▶ Task brief: Below are the entries. Print only the lines starting at the one with "1920x878 pixels." and ending at the one with "Open the #人工地震 hashtag link", exactly, with no pictures.

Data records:
··········

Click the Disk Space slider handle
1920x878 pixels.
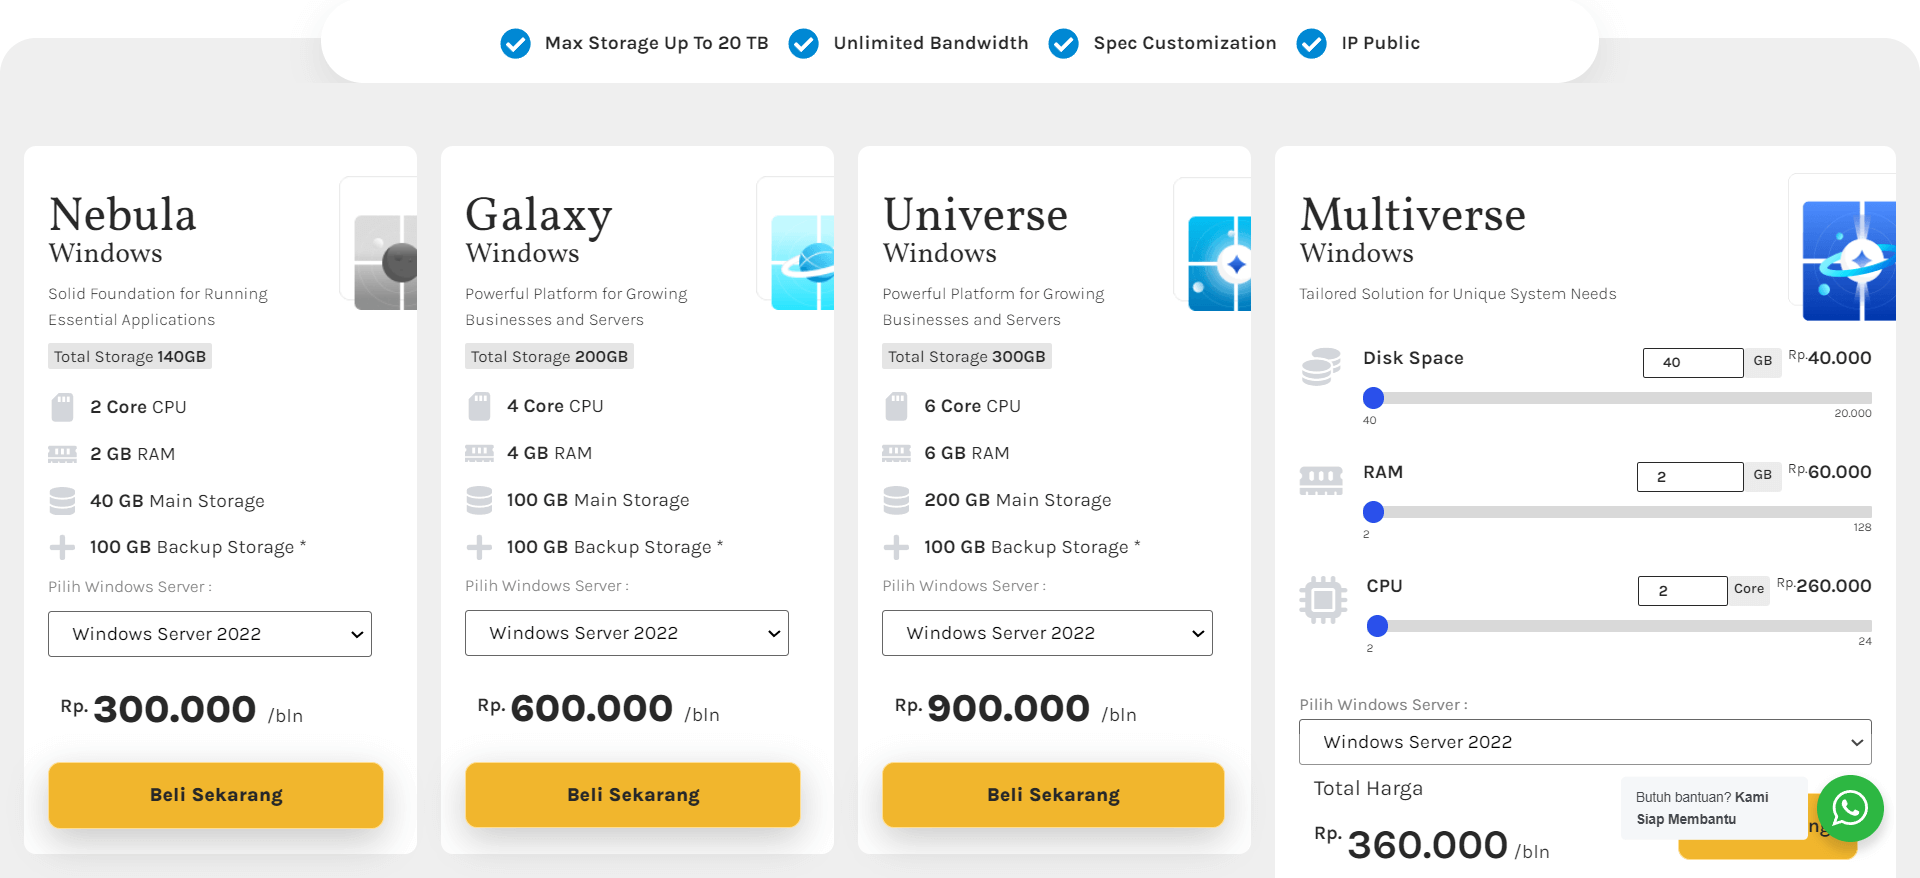click(x=1374, y=398)
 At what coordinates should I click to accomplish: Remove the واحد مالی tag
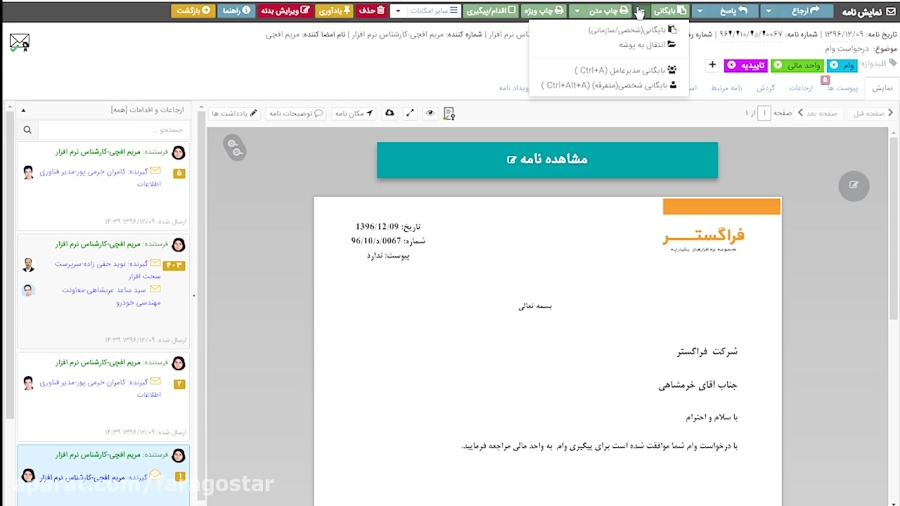click(x=777, y=65)
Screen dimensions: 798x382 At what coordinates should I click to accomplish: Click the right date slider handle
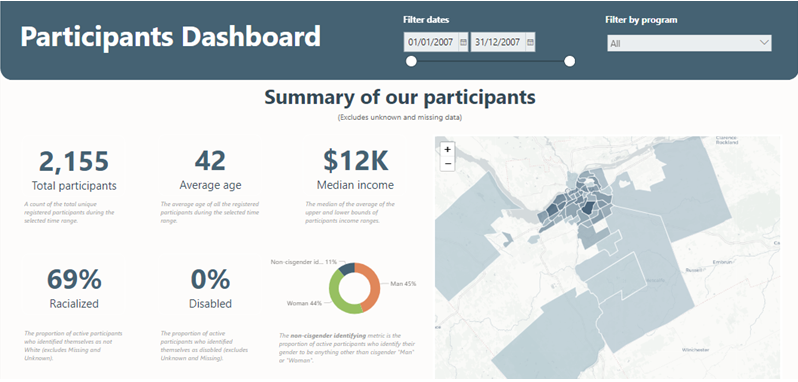pyautogui.click(x=570, y=62)
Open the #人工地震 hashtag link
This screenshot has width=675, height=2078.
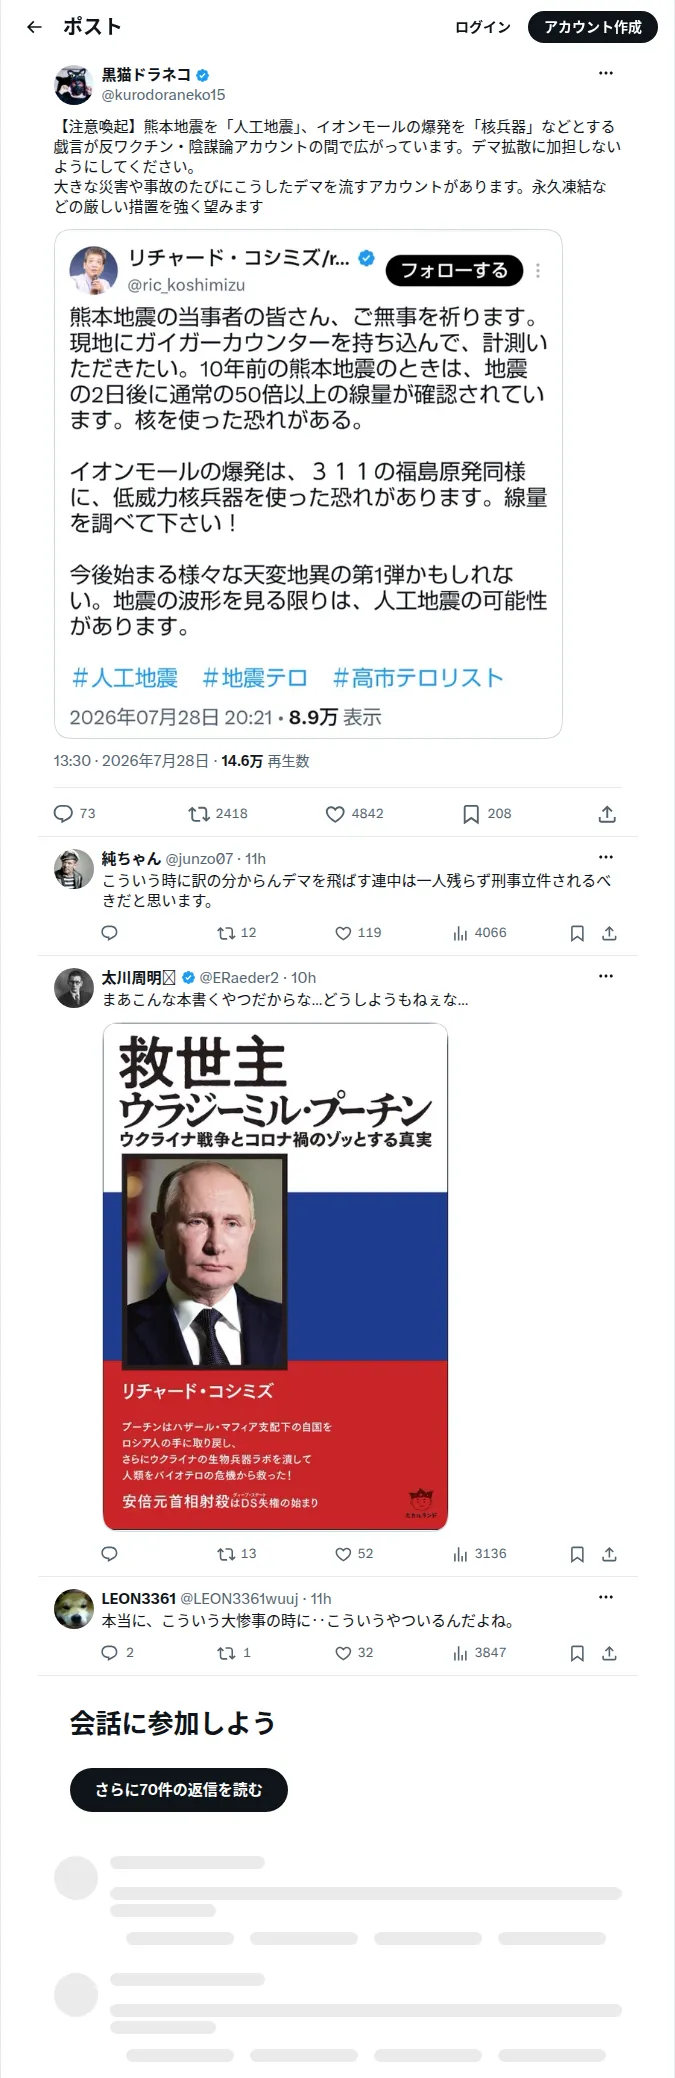(x=125, y=678)
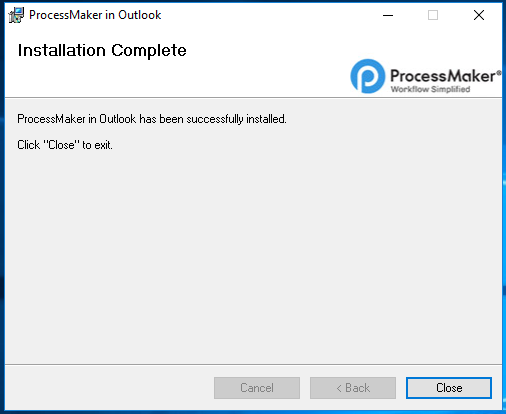Image resolution: width=506 pixels, height=414 pixels.
Task: Click the Close button to exit installer
Action: 449,388
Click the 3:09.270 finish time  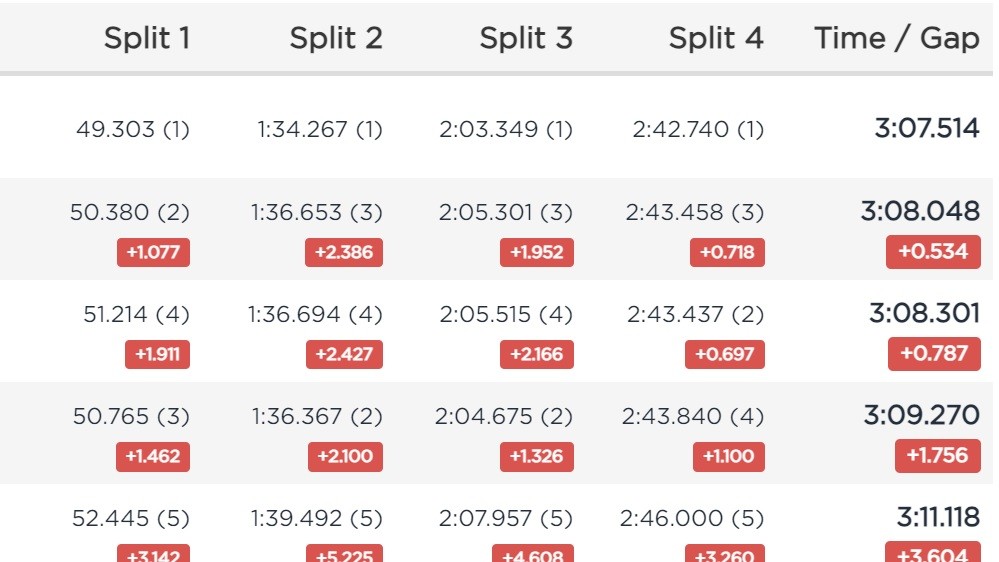click(921, 415)
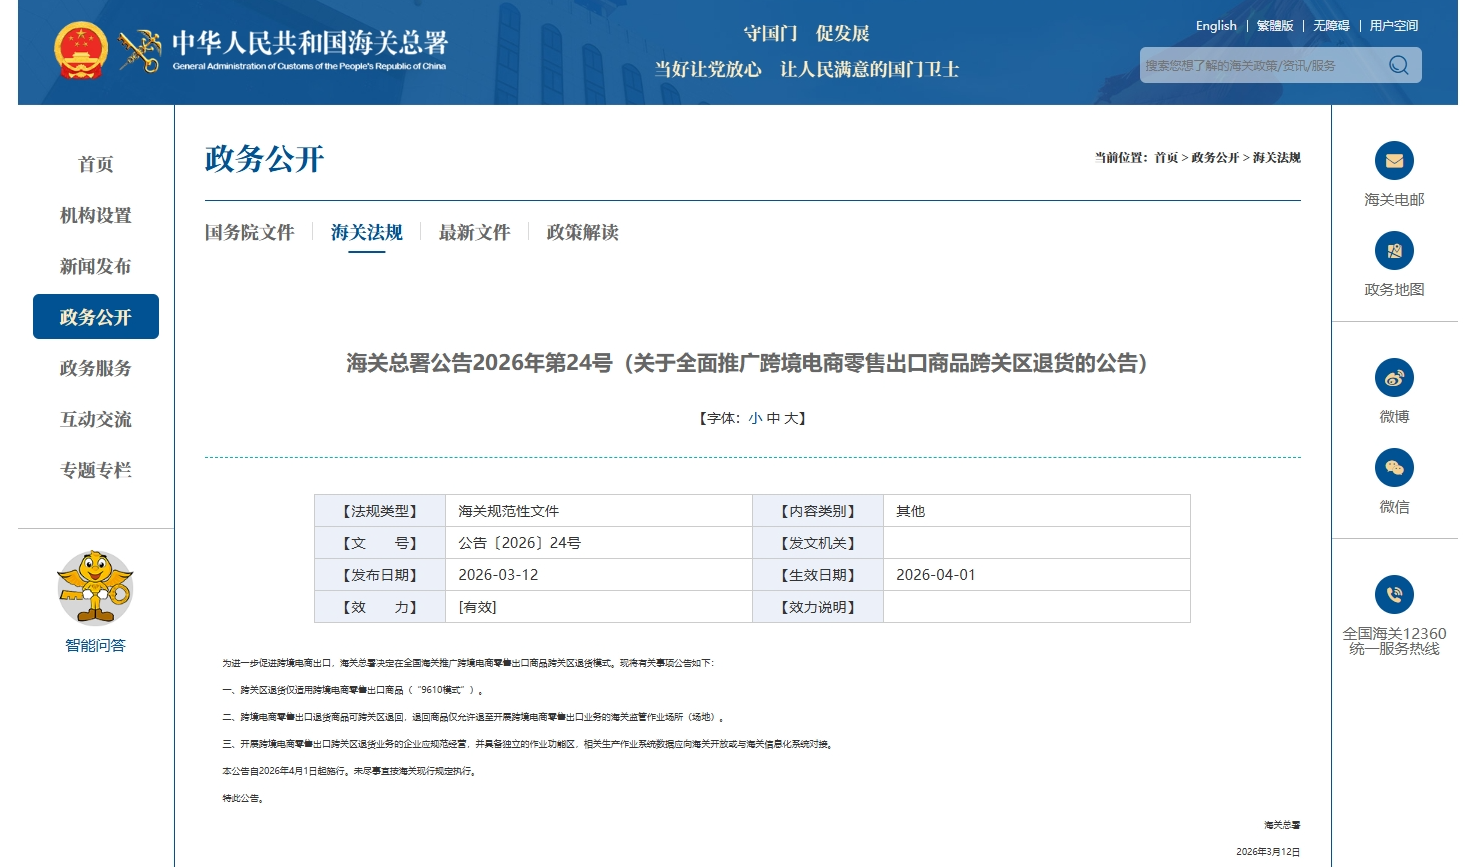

··········

▶ Written answer:
1920x878 pixels.
click(x=1374, y=398)
 At what coordinates should I click to accomplish: Remove the واحد مالی tag
click(x=777, y=65)
Screen dimensions: 798x382 At what coordinates should I click to accomplish: Click the right date slider handle
pyautogui.click(x=570, y=62)
Open the #人工地震 hashtag link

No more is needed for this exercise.